To attract a French-speaking clientele, the company named the cinema after the first French explorer to sail up the Saint Lawrence, Jacques Cartier, whose portrait graces the entrance to the building. The French name, however, was not indicative of the programming, as the majority of the films were in English, except on Thursday nights. Robert-Émond Maynard was the first manager of the cinema. On August 18, 1937, Famous Players Canadian Corporation Limited bought the property.

When the Cartier opened, it was the first time that the newspaper Le Droit, property of the Oblates of Mary Immaculate, covered the opening of a cinema. Before that, the religious community had been categorically opposed to this type of entertainment, considered a threat to the values of children and workers. There may also have been concerns other than morality. In 1927, several children had died in a fire at a Montreal movie house. After that, the government of Quebec denied children access to cinemas, which was not the case in Ontario. Probably the fact that Ontario cinemas were closed on Sunday, while those in Quebec remained open, was a factor in the position taken by the religious community. Famous Players took advantage of Hull's border location to show special Sunday screenings, aimed at Ontarians, and made sure to announce them in its Ottawa theatres during the week. But the films were almost exclusively in English, and the clergy saw this as a threat to the French language, deemed the guardian of the faith.

Paul-Hector Lafontaine, an employee and ultimately a friend of Donat Paquin, a founder of the cinemas in Hull, bought the Cartier in 1963, the same year that the Laurier Cinema, where he had been working as manager, was demolished. Born in Hull on February 28, 1910, Lafontaine started working part-time for Paquin at the age of 14. Lafontaine later became the manager of the Donat Paquin Ltée companies as well as the Laurier Cinema and the Electra Cinema in Montreal. He was a member of the Canadian Picture Pioneers and the Quebec Allied Theatre Industry. In 1968, Lafontaine sold the Cartier. Eventually, it began screening films of dubious quality and, finally, pornographic movies.
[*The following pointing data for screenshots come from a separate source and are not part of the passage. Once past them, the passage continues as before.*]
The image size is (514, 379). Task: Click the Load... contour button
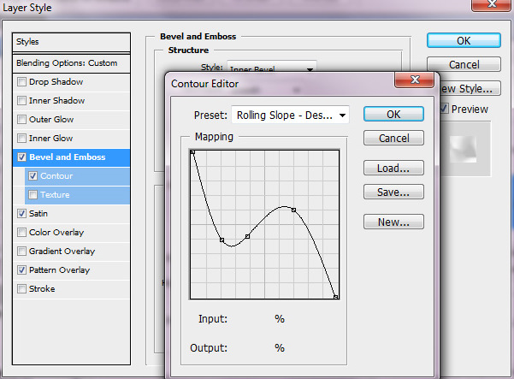tap(393, 169)
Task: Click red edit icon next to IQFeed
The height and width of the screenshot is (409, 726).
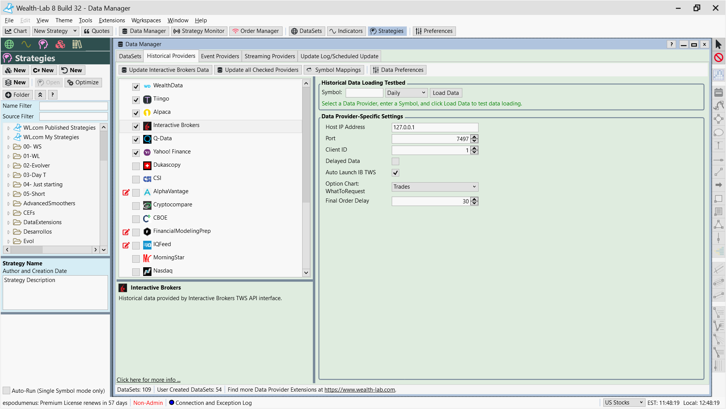Action: point(126,245)
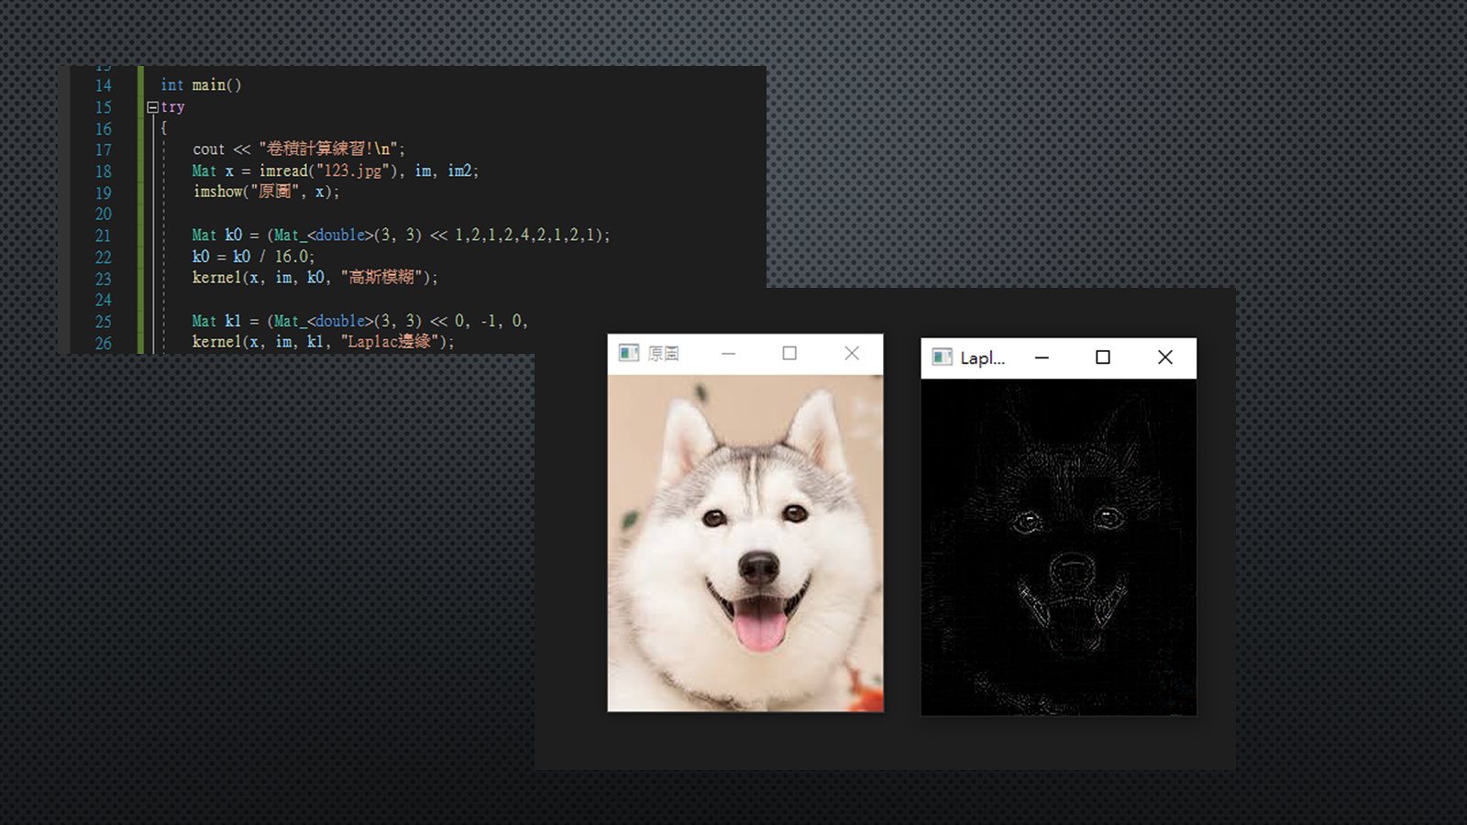The width and height of the screenshot is (1467, 825).
Task: Click the husky photo in 原圖 window
Action: point(745,543)
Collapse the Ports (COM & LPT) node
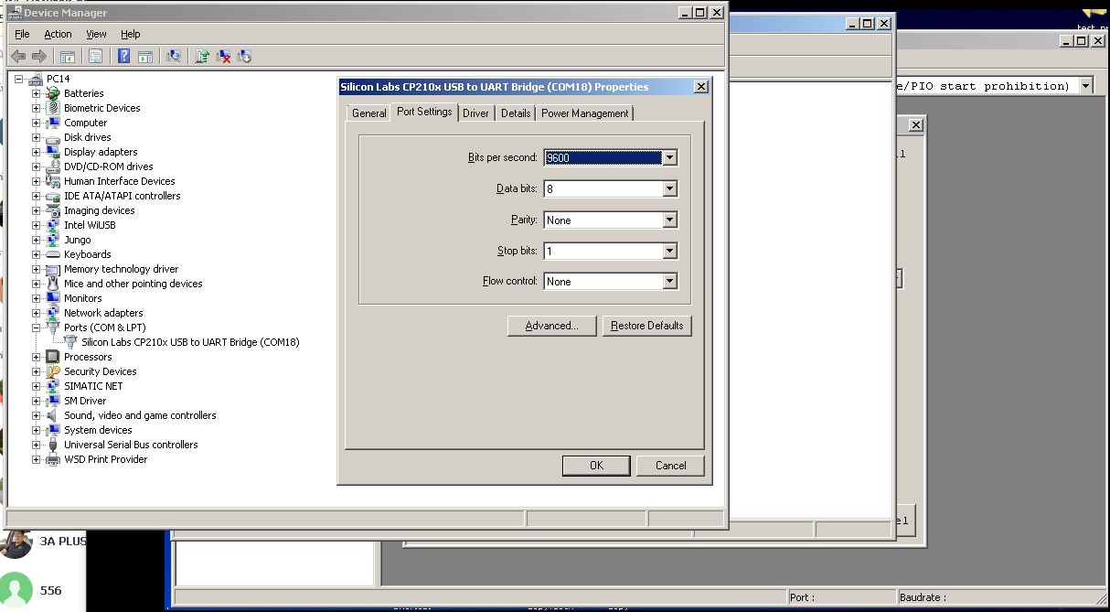 pos(37,327)
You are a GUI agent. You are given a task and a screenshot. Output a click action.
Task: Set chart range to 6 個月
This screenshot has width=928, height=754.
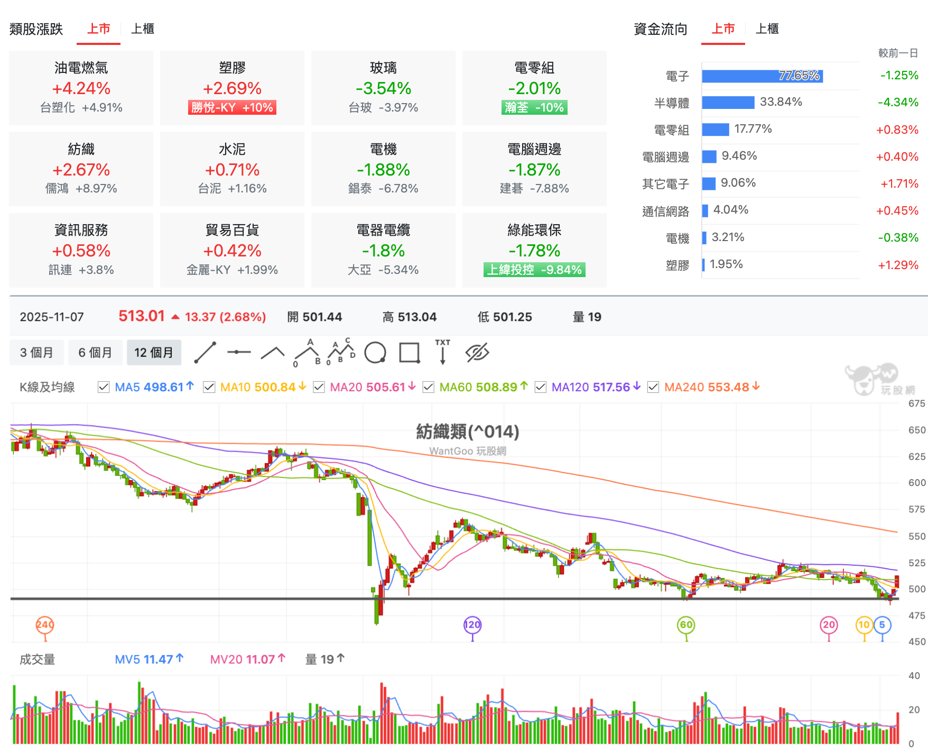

During a wave of restoration on the Promenade du Portage, the City of Hull closed the cinema and bought the building on November 1, 1991, without its furnishings or equipment. Sadly, the furnishings, seats and projectors will never enter our museum collections. On March 12, 1998, after several years of disuse, the building was purchased by the contractors Jacques Parent and Raymond Chauvet who transformed the former cinema into a high-tech training school.